Soto's approach pays off: 'Just take my walk'
NEW YORK -- Be alert. Stay patient. Then pounce when the time is right.
Shortly before Juan Soto flew to New York to take on the Mets in a three-game series at Citi Field, he reflected on his plate approach after walloping his hardest-hit home run on Thursday against the Marlins.
“I’ve just got to keep myself in the strike zone, try to look for a specific pitch,” Soto said. “If they don’t do that, just walk. But if they throw it, just try not to miss it.”
Soto used that mentality in Sunday’s 9-4 loss to the Mets when he belted his 22nd home run of the season in his third plate appearance of the afternoon.
He drew Majors-leading walks Nos. 101 and 102 of the year in back-to-back four-pitch plate appearances (a total of five fastballs and three changeups) facing Tylor Megill. Then, when he saw a sinker from Aaron Loup on the fifth pitch of his sixth-inning at-bat, Soto lifted it a Statcast-projected 401 feet out to left-center field.
“I just tried to be aggressive,” Soto said. “I think [Megill] has a pretty good fastball to hit and I was just ready, waiting for a mistake, but he just didn’t want to play. He just went around and tried to walk me.
“Then, in the other at-bat, I know [Loup] has a pretty good sinker and pretty good stuff, and he’s been doing great this year. So I just tried to put the ball in play, just tried to get contact and tried to see where I can go, and tried to wait for the mistake. He missed right down the middle and I made the contact.”
The poise Soto is displaying in his fourth season at only 22 years old doesn’t surprise Nationals manager Dave Martinez. He recalled one of the first times he watched Soto play when he noticed the outfielder's understanding of the strike zone and his willingness to wait.
“He swung at a ball that bounced in the dirt,” Martinez said. “He stepped back, he got back in the at-bat and a guy tried to throw him the same pitch twice, and he took them. Then he got the ball out over the plate and hit a double to left-center field. I said, ‘This kid, if he continues to do what he’s doing, he’s going to be a good player, a good hitter.’ And obviously you see what he’s done already.”
Fellow home run-hitting teammate Josh Bell -- who smacked his 22nd and 23rd dingers of the season on Sunday -- has been impressed by Soto’s patience. He specifically noted Soto’s chase rate, which leads all players at 15.4%.

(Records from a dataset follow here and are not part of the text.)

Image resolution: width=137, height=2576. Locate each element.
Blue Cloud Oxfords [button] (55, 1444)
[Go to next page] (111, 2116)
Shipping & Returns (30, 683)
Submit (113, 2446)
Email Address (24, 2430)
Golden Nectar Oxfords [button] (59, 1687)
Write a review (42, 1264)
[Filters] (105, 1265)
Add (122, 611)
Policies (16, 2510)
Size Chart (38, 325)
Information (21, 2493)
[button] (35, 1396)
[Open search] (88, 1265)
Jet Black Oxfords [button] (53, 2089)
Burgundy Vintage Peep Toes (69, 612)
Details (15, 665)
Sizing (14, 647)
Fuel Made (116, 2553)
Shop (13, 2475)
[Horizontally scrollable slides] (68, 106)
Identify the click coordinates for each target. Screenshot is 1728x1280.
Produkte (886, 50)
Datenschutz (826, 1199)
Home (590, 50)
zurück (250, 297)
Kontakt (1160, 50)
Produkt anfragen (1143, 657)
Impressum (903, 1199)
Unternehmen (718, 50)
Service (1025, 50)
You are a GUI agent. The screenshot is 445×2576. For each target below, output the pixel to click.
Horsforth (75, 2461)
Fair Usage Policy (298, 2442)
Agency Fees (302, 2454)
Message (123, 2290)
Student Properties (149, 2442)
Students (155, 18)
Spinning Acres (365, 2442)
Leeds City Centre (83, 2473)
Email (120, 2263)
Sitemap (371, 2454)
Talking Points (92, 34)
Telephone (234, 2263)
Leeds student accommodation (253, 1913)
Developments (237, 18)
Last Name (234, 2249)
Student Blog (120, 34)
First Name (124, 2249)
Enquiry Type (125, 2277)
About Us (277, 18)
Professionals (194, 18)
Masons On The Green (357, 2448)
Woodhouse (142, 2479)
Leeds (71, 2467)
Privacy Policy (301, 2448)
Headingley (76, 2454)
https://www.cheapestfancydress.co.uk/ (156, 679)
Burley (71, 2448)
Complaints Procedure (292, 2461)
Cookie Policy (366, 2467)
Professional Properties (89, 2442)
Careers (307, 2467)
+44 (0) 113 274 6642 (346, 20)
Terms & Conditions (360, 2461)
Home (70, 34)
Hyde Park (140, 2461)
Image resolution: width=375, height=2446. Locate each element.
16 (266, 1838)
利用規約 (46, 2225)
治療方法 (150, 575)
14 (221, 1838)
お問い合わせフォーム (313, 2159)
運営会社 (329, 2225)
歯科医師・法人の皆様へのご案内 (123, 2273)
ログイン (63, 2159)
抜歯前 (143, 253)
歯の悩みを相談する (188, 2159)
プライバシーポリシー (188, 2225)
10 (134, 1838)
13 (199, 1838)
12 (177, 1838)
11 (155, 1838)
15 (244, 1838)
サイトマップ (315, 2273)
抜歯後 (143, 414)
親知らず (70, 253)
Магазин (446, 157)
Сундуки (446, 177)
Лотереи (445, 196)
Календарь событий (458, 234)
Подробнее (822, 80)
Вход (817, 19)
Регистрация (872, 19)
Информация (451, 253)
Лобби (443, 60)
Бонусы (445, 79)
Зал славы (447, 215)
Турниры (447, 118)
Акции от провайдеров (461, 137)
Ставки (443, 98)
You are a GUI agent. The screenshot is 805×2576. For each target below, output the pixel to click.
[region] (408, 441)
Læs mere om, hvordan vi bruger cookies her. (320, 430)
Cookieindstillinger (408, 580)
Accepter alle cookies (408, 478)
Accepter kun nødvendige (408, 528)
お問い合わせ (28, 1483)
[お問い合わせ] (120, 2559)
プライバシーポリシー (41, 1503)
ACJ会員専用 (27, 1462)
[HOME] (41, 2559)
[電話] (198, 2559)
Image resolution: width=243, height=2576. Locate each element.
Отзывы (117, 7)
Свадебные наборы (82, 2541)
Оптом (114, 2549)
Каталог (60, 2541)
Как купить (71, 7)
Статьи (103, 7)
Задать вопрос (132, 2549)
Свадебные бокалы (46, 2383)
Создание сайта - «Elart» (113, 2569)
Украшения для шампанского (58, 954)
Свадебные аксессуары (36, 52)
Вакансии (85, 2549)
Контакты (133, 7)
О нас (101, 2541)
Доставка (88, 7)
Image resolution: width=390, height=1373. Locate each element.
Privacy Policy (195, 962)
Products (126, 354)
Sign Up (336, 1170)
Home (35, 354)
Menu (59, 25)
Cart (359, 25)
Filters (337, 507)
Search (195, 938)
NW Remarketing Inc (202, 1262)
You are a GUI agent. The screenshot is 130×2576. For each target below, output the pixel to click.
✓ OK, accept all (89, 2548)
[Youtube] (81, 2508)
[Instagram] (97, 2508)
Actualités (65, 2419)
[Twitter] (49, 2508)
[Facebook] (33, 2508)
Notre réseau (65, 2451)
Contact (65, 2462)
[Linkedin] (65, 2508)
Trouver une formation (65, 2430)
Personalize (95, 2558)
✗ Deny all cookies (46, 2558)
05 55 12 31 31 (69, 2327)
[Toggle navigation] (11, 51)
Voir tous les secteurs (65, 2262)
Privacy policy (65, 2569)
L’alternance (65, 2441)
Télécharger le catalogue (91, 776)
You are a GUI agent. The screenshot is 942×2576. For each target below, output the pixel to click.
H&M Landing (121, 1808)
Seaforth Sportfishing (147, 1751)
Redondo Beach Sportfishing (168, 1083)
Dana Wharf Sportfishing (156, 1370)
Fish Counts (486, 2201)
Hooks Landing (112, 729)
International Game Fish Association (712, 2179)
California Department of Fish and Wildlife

“To have that discipline to not jump, to not go out of his slug zones and to wait for his pitch -- I know he takes his chances here and there -- his chase rate is top in the game because that’s just who he is,” Bell said. “He’s not wavering from it. He knows himself, and it’s awesome to see for such a young cat. Can’t wait to watch him grow up and see what he does next.”
If this pace continues, Soto could close in on the Nationals’ team record for most walks drawn in a season: 130 by Bryce Harper in 2018.
“Whenever they want to play, I play,” Soto said. “When they don’t want to play, I just take my walk.”
For Soto, the knock marked his 10th home run in 27 games played at Citi Field, including the two longest homers of his career. The National League East foes will face off again next weekend for five games in four days at Nationals Park.